METHODE ELECTRONICS, INC.
By: /s/ Darren M. Dawson
Darren M. Dawson
Its: Chair, Compensation Committee
Please indicate your acceptance of the terms and conditions of this Award Agreement by signing in the space provided below and returning a signed copy of this Award Agreement to the Company. IF A FULLY EXECUTED COPY OF THIS AWARD AGREEMENT HAS NOT BEEN RECEIVED BY THE COMPANY BY OCTOBER 23, 2020, THE RESTRICTED STOCK UNITS GRANTED UNDER THIS AWARD AGREEMENT SHALL BE CANCELLED.
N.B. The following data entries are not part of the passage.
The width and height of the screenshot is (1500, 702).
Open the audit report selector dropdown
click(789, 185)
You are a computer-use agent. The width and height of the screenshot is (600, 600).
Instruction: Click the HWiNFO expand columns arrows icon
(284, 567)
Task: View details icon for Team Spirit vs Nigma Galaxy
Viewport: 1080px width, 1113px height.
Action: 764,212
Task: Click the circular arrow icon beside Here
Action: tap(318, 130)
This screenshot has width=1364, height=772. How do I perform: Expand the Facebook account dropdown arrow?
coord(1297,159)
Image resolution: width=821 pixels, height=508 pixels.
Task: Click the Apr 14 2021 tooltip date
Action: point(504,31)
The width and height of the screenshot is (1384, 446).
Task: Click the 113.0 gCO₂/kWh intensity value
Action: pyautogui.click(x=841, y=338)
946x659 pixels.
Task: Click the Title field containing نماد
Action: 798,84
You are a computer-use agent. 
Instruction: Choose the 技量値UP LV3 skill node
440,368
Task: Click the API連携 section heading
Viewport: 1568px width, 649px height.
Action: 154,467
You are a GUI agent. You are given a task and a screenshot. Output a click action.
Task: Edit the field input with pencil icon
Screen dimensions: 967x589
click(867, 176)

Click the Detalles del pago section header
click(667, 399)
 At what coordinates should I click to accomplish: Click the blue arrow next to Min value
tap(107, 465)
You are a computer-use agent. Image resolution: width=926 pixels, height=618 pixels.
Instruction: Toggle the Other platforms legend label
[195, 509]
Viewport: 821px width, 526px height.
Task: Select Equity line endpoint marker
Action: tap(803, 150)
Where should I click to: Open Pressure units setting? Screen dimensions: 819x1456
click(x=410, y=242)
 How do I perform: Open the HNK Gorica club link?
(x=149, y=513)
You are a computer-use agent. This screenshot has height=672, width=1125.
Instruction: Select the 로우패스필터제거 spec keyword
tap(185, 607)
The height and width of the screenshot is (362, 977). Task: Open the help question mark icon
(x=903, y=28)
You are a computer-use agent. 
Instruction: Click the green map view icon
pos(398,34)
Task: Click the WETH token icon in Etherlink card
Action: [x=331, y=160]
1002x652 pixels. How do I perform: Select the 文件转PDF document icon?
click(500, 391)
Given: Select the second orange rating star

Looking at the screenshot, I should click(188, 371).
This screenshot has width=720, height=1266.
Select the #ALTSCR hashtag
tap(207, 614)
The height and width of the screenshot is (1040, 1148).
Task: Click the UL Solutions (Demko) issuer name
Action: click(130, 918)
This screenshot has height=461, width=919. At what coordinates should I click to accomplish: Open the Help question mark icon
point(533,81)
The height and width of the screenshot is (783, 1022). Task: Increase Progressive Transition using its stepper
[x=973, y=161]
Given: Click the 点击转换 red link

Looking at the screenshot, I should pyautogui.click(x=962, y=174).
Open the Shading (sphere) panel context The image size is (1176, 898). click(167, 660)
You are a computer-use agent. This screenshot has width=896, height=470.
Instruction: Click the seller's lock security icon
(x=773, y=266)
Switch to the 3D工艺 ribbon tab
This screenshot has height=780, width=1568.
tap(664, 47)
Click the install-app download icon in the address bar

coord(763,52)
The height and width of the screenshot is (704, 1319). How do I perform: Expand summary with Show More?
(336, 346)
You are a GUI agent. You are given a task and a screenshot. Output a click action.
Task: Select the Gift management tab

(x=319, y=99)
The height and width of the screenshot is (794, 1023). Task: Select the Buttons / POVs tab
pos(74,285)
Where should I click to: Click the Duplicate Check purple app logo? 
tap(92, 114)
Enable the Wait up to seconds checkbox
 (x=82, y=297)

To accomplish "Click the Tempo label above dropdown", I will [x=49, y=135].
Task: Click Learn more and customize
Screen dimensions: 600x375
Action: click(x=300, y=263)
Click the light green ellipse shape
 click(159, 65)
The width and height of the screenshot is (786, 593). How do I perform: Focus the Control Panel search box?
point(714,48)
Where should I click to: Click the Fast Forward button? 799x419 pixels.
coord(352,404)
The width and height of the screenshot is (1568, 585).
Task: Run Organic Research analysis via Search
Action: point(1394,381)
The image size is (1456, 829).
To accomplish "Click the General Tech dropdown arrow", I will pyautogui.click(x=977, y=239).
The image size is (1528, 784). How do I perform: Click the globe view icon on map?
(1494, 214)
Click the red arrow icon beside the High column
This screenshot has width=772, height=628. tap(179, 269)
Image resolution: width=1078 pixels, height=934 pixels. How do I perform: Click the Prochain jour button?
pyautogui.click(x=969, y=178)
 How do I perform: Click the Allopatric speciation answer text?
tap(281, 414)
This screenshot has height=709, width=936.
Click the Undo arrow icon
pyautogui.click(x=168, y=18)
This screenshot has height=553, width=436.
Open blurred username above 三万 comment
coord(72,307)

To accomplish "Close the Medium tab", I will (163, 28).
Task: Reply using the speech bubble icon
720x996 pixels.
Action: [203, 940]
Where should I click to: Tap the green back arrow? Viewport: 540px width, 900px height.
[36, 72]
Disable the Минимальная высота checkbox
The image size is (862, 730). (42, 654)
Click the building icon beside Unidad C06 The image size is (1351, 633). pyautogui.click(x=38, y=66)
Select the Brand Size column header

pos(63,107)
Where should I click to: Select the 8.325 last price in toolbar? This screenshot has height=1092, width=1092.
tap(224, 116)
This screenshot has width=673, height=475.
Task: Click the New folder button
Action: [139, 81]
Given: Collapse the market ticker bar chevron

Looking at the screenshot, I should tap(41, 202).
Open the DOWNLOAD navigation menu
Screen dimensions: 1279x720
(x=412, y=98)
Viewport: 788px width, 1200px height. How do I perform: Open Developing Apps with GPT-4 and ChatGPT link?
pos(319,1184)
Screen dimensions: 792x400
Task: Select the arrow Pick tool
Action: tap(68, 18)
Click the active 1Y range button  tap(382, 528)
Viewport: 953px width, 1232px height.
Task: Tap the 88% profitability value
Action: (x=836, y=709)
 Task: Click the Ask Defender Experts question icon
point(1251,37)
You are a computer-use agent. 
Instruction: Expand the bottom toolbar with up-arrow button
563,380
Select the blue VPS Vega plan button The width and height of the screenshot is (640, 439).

BY SIGNING BELOW, YOU ACKNOWLEDGE AND AGREE THAT YOU HAVE RECEIVED A COPY OF THE PLAN AND ARE FAMILIAR WITH THE TERMS AND PROVISIONS THEREOF, INCLUDING THE TERMS AND PROVISIONS OF THIS AWARD AGREEMENT. YOU HAVE REVIEWED THE PLAN AND THIS AWARD AGREEMENT IN THEIR ENTIRETY, HAVE HAD AN OPPORTUNITY TO OBTAIN THE ADVICE OF COUNSEL PRIOR TO EXECUTING THIS AWARD AGREEMENT AND FULLY UNDERSTAND ALL PROVISIONS OF THIS AWARD AGREEMENT. FINALLY, YOU HEREBY AGREE TO ACCEPT AS BINDING, CONCLUSIVE AND FINAL ALL DECISIONS OR INTERPRETATIONS OF THE ADMINISTRATOR UPON ANY QUESTIONS ARISING UNDER THE PLAN OR THIS AWARD AGREEMENT.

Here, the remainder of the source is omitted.